R. Mucho. El otro día comíamos en El Almirez, donde [Fernando] Savater lleva comiendo 35 años. La encargada, que también lleva 35, nos dijo que cerraban. Han comprado el edificio. Se te cae el alma como un cántaro roto.
P. ¿Existe una literatura madrileña, o Madrid solo es el decorado?
R. Claro que existe. Siempre se ha discutido si Arniches copiaba al pueblo o el pueblo a Arniches. Lo mismo con don Ramón de la Cruz. Con Galdós ocurre algo parecido. Da igual. Lo fija. Como también lo fija Gómez de la Serna, aunque más intelectual, más moderno. Galdós es cervantino, directo, esencial. Y Madrid, al escribirla, se te mete dentro. Es como una esponja. Te empapa. Y si la exprimes, te da.
P. Si pensamos en autores actuales, ¿quién representa ese Madrid?
R. De los modernos, en el sentido moderno, hay un Madrid que no suele contemplarse, pero que a mí me gusta muchísimo: el Madrid de Juan Ramón Jiménez. Juan Ramón le dio muchísima importancia a esta ciudad y la entendió como pocos. Supo captar ese espíritu aristocrático y sobrio que venía de la Institución Libre de Enseñanza. Ese Madrid institucionista, liberal, contenido, está recogido por Juan Ramón mejor que por nadie. También Pedro García Montalvo, que ha escrito novelas finísimas sobre Madrid. Vive en Murcia y no se prodiga. Pero es un gran escritor. Cuerda adaptó una novela suya.
Y Cansinos. Dio como nadie el Madrid de la bohemia, el de los literatos tronados. Sus diarios del 43 y 44 y La novela de un literato son insuperables. Ni Cela lo iguala. Además, sin demagogia, sin caricatura. Eso me molesta mucho: el Madrid de postal, de estereotipo. Madrid es una ciudad que no se deja resumir. No tiene monumentos. Su icono es el edificio Carrión. Y un templo egipcio. No tiene skyline. Pero si esperas, hasta lo feo se vuelve bonito.
P. ¿Madrid te ha cambiado como escritor?
R. No me ha cambiado. Me ha hecho. Yo no era escritor cuando llegué. Lo que soy, lo soy porque me ha hecho Madrid.
"Madrid Río ha sido lo mejor desde el derribo de la cerca. Una obra colosal. La gente la disfruta"
P. ¿Hay algo de Madrid que te moleste, pero que no cambiarías?
P. La plaza de Colón. No la voy a vivir lo bastante para verla bonita. Antes allí estaba la Casa de la Moneda, con sus humeros. Eso era un empaque. Pero bueno, mejor que no lo toquen. Las mejoras suelen ser peores.

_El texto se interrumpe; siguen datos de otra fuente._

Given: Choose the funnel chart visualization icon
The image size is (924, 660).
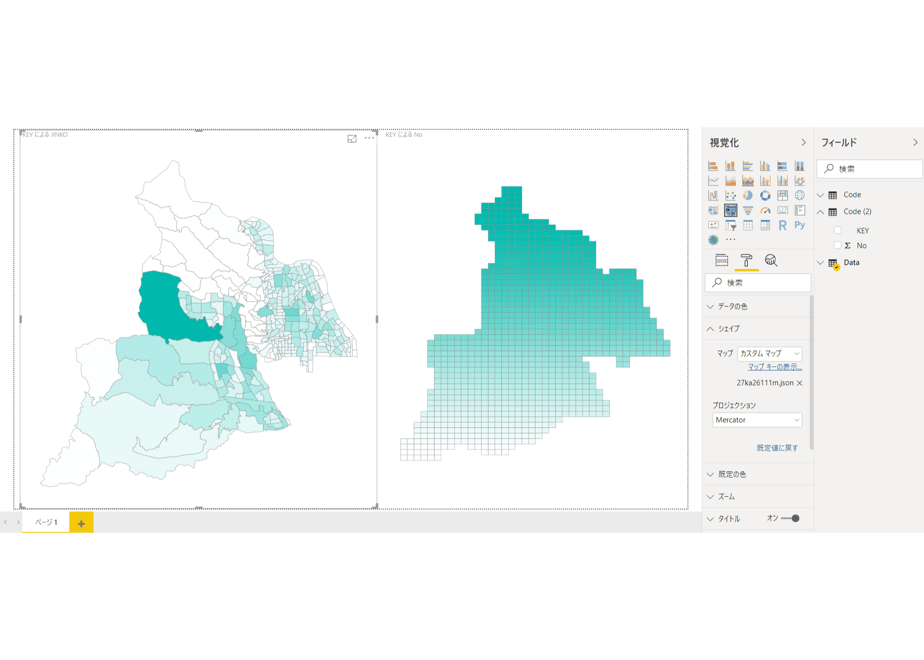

P. ¿Madrid tiene suficiente verde?
R. Más de lo que se cree. Los que vienen de fuera lo notan. Hay árboles en muchas calles. En Almirante han plantado árboles del amor. Los castaños de indias de la Plaza de París. El campillo. El Rastro. Madrid tiene muchos árboles. Y buenos parques: el Retiro, la Quinta de la duquesa de Osuna, las quintas de los alrededores. Puede tener más, claro, pero no está mal surtida.
P. ¿Y qué opinas de las reformas recientes?
R. Madrid Río ha sido lo mejor desde el derribo de la cerca. Una obra colosal. La gente la disfruta. También la Plaza de Oriente, al soterrar el tráfico. Y la Plaza de España, con su paseo hasta Oriente. Está bien hecha. Las esculturas, bueno, eso ya es cuestión de arte contemporáneo. Pero en general, muy bien. La ciudad lo acoge todo, hasta lo extravagante. Como la Torre Eiffel o la pirámide del Louvre. Son como hijos raros, pero al final, la ciudad los quiere igual. Madrid es muy maternal. Esa es una de sus virtudes más grandes.
Andrés Trapiello, leonés de nacimiento y madrileño por elección desde 1975, es uno de esos escritores que ha hecho de la capital su patria literaria. Poeta, novelista, ensayista y diarista infatigable, ha tejido una obra monumental que mezcla memoria, historia y observación cotidiana. Sus diarios, Salón de pasos perdidos, con más de veinte volúmenes, son una crónica íntima y lúcida de la vida cultural y personal en España. Ahora es más fácil acceder a ellos gracias a Fractal (2024), una deliciosa antología de los grandes éxitos que componen la serie. En títulos como Madrid (2020) y Me piden que regrese (2024), Trapiello no solo retrata la ciudad, sino que la vive, la pasea y piensa en torno a ella, convirtiéndola en personaje y escenario de sus reflexiones.